Drug prescription and administration are performed in many different ways, according to local uses, habits, informal rules, and formal laws. The main behavior patterns that can be found are referred to:

  1. 1.

    The authority to prescribe, limited to the physician or extended to other health professionals (nurses, midwives, etc.) and/or to the pharmacist.

  2. 2.

    The authority to supply/sell the drug, limited to the pharmacies or extended to the physician and/or healthcare institutions.

In other words, we can range from healthcare settings in which the physician only can prescribe and the pharmacist only can sell the drug, or supply it to those who have the right to receive it for free, to settings in which a drug can be prescribed by almost any healthcare professional and it can be sold/supplied by pharmacists, physicians, and other professionals.

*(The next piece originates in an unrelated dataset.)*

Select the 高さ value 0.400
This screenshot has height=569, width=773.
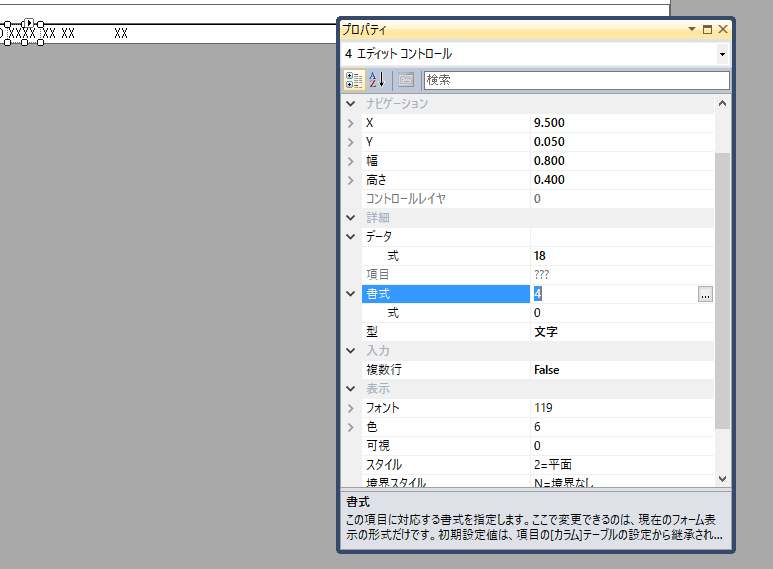click(x=620, y=180)
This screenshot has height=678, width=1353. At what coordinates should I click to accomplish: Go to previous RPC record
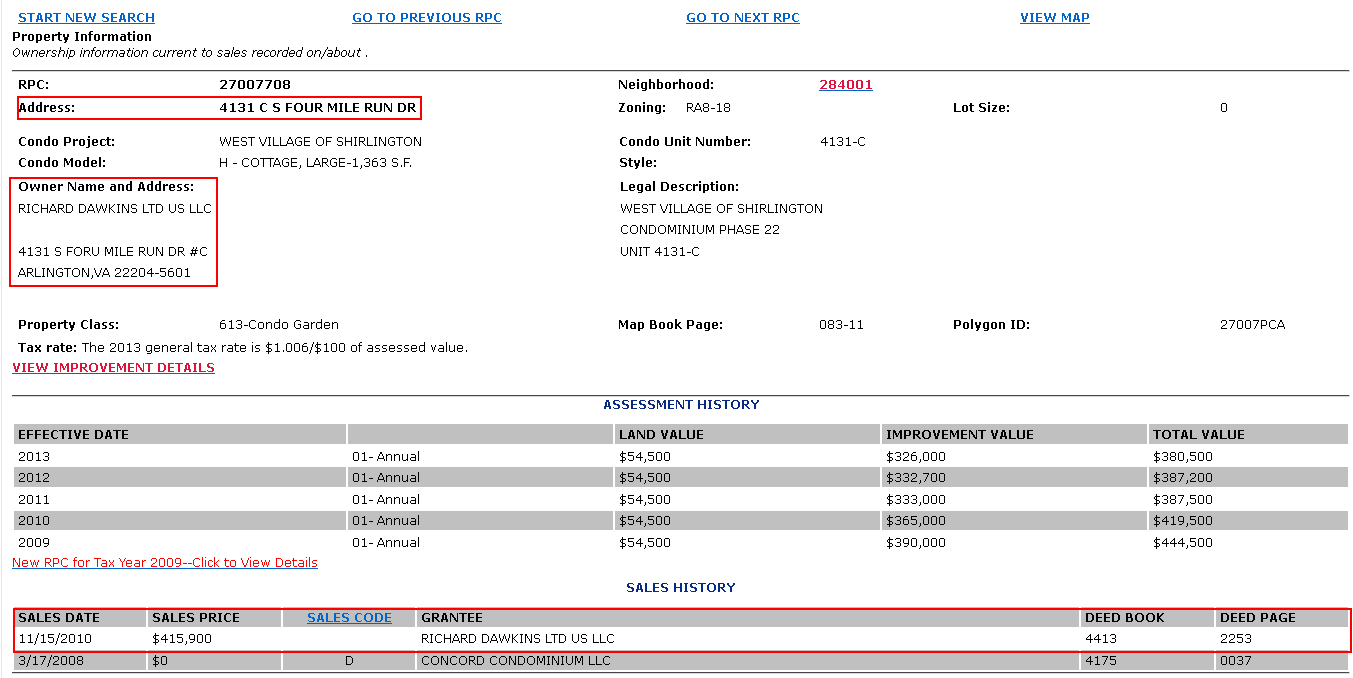pos(426,18)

National or local legislation regulates who can write a prescription: for example, in the United States, all States and Columbia District allow prescription from Medical Doctors but also, with some limitations, from nurses, midwives, dentists, podiatrists, optometrists, and somewhere from clinical pharmacists, while in Thailand the drugs are supplied directly to outpatients by the prescribing physician into the district hospital [30]. Moreover, there are some classes of drugs that are not subject to medical prescription, the so-called over the counter (OTC) drugs. These are not strictly regulated as a prescription drug, and, in certain healthcare settings, prescribers can write prescriptions for OTC drugs because drug benefit plans may reimburse the patient only if the OTC medication is taken under the direction of a medical practitioner.

3.3.1 Drug Prescribing in Italy

According to the Italian rules, only medical doctors, i.e., people with a degree in Medicine and registration to the professional order, can prescribe drugs. Drugs to be supplied on behalf of the Italian National Health Service (INHS) can be prescribed only by a medical doctor employed or in agreement with the INHS, and GPs are the only physicians who can prescribe drugs for the outpatients.

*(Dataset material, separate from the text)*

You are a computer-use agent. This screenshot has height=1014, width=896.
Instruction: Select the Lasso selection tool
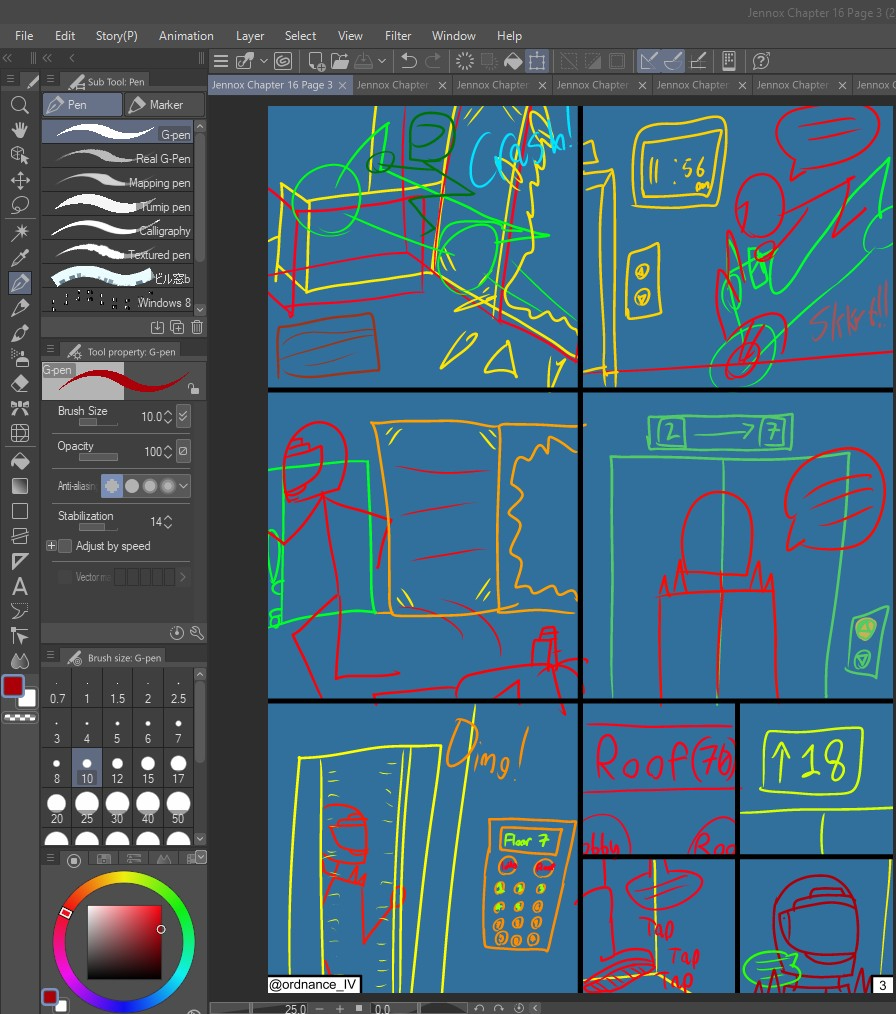[19, 205]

Drug prescriptions are made by GPs using prescription sheets on which a maximum of four different drugs can be prescribed, each with a maximum of two pieces (boxes of other kind of package); however, more than one prescription sheet can be given to a patient as a result of a visit.

Drug prescriptions for outpatients can also be made by physicians operating in an institution, such as a hospital, but usually these physicians limit their prescribing to the discharge report, that the patient takes to the GP, who will carry on all continuing prescribing, and this behavior is usual for referrals, too. In fact, the referred specialist usually recommends therapy and/or diagnostic tests, but the prescription of all is always made by the GP.

According to current Italian law, only a pharmacist can sell a drug or supply it on behalf of the INHS, and drugs are divided into three categories:

  1. 1.

    Type A are supplied to patients by pharmacies free of charge

  2. 2.

    Type B are supplied after a co-payment (so-called ticket)

  3. 3.

    Type C are sold after the full payment, but their price is controlled by the INHS

Also patients are divided into categories, in respect of their right to receive drugs without co-payment: children up to 6 and adults over 65, if their income (family income for the children) is under a certain threshold, do not have to pay anything, the so-called ticket exemption. Ticket exemption is also provided, regardless of age and/or income, for specific diseases ­carrying patients, and these pathologies are typically chronic and/or rare diseases, such as diabetes, adrenoleukodystrophy, Alzheimer disease, rheumatoid arthritis, etc., officially listed.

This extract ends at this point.